Par ailleurs, dernier point, tout ce qui peut s’exercer en termes de contrôles sur l’administration fiscale ne peut pas s’exercer sur des pouvoirs constitués pour des raisons qui tiennent à la séparation des pouvoirs.
Montesquieu disait : « Il faut que, par la disposition des choses, le pouvoir arrête le pouvoir ». Par conséquent, vous aurez énormément de difficultés à procéder à des contrôles sur le juge, soucieux de son indépendance autant que nous le sommes nous-mêmes, et qui, parce qu’il est dans un système de séparation des pouvoirs renforcé, n’a pas à rendre de comptes devant vos assemblées des conditions dans lesquelles il exerce sa mission.
Il me semble important que, à un moment donné, le Parlement dispose d’une capacité de contrôle sur la manière dont ces affaires sont traitées par l’administration.
Je vous dis tout cela simplement pour rappeler que, sur ces sujets, nous avons intérêt – c’est ce que nous avons voulu avec Mme la garde des sceaux – à reconnaître à la fois le travail des juges et le travail de l’administration fiscale, car nous avons confiance dans les juges et l’administration fiscale pour leur permettre d’avancer de concert. C’est la raison pour laquelle nous voulons articuler leurs interventions, plutôt que de les rendre plus difficiles en opposant l’administration fiscale et l’administration judiciaire.
- - -
• À faire:
Poursuivez le discours sur le contrôle de l'administration fiscale et des juges à partir de sa dernière phrase. Les enregistrements ne jouent aucun rôle dans ce travail.
- - -
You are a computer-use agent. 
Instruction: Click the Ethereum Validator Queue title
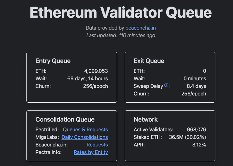click(x=121, y=13)
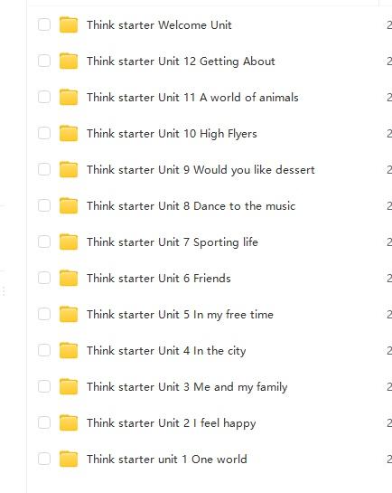Click folder icon for Unit 10 High Flyers
The image size is (392, 493).
pos(69,133)
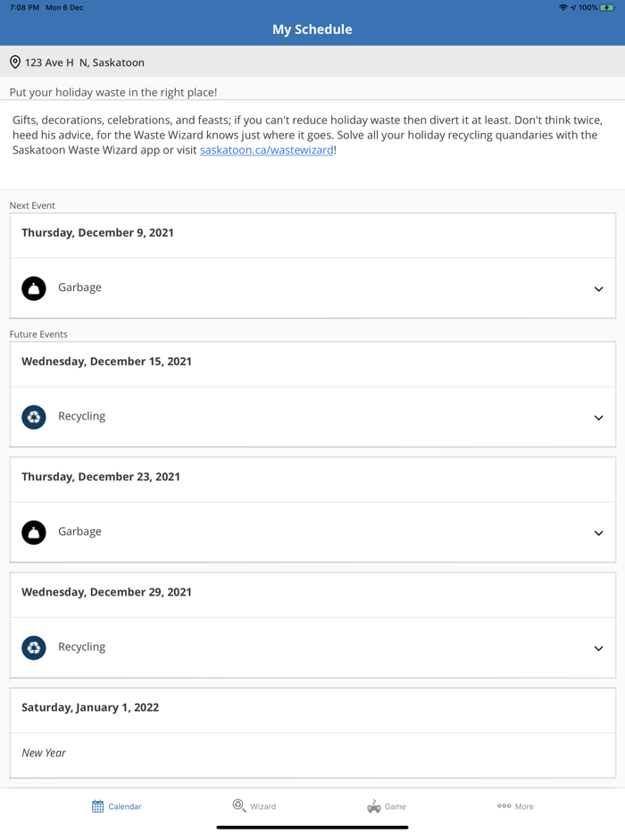This screenshot has width=625, height=834.
Task: Tap the Garbage bag icon for December 23
Action: tap(34, 532)
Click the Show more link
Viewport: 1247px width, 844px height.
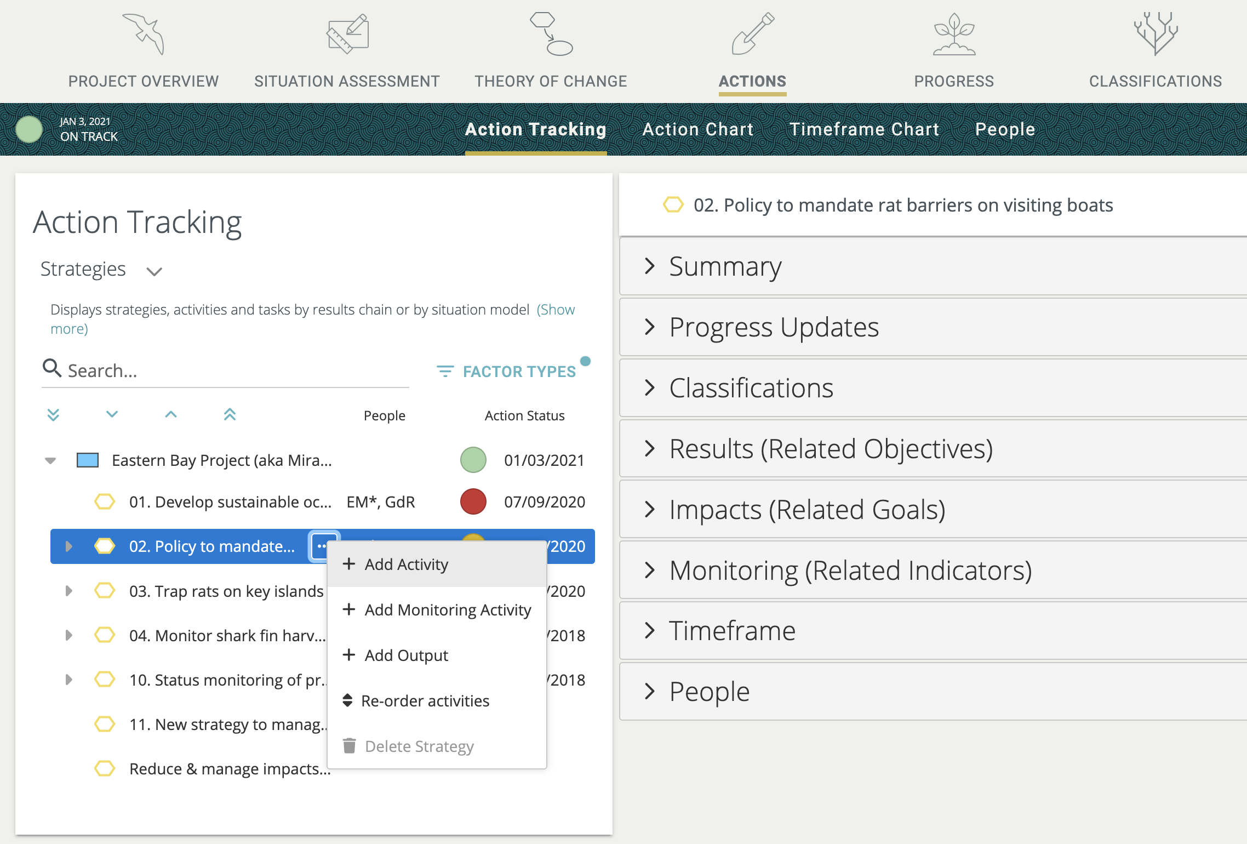(556, 310)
- - -
• Réponse:
Je voudrais remercier le rapporteur général M. François Marc, qui rappelait à juste titre l’ampleur des demandes de rectification spontanée.
La fraude fiscale, c’est le fait d’éluder l’impôt au détriment de l’administration. Une réparation pécuniaire de ce préjudice, qui a un caractère pécuniaire, peut, dans bien des cas, constituer une sanction suffisante. C’est d’ailleurs l’analyse des juridictions de jugement, puisque seules 10 % environ des condamnations comprennent des peines d’emprisonnement ferme, souvent parce que l’amende est jugée de nature à permettre la réparation.
Monsieur Bocquet, vous avez exprimé à plusieurs reprises, au cours de votre intervention, la préoccupation de voir le dispositif à l’égard des entreprises renforcé. Le rapport de l’Inspection générale des finances sur les prix de transfert, le travail que vous avez réalisé vous-même au sein de votre commission d’enquête témoignent de la nécessité de renforcer les dispositifs de contrôle à l’égard de l’optimisation fiscale des entreprises, qui, parfois, « tangentent » la fraude fiscale, et parfois même traversent la frontière entre optimisation et fraude.
Nous avons, sur ce plan, la volonté d’inscrire des dispositions en loi de finances plutôt que dans ce projet de loi, pour plusieurs raisons.
Tout d’abord, votre commission d’enquête n’a pas encore remis ses travaux. Or parmi les propositions auxquelles elle aboutira certaines pourront s’inscrire dans un ensemble d’éléments législatifs susceptibles de figurer en loi de finances.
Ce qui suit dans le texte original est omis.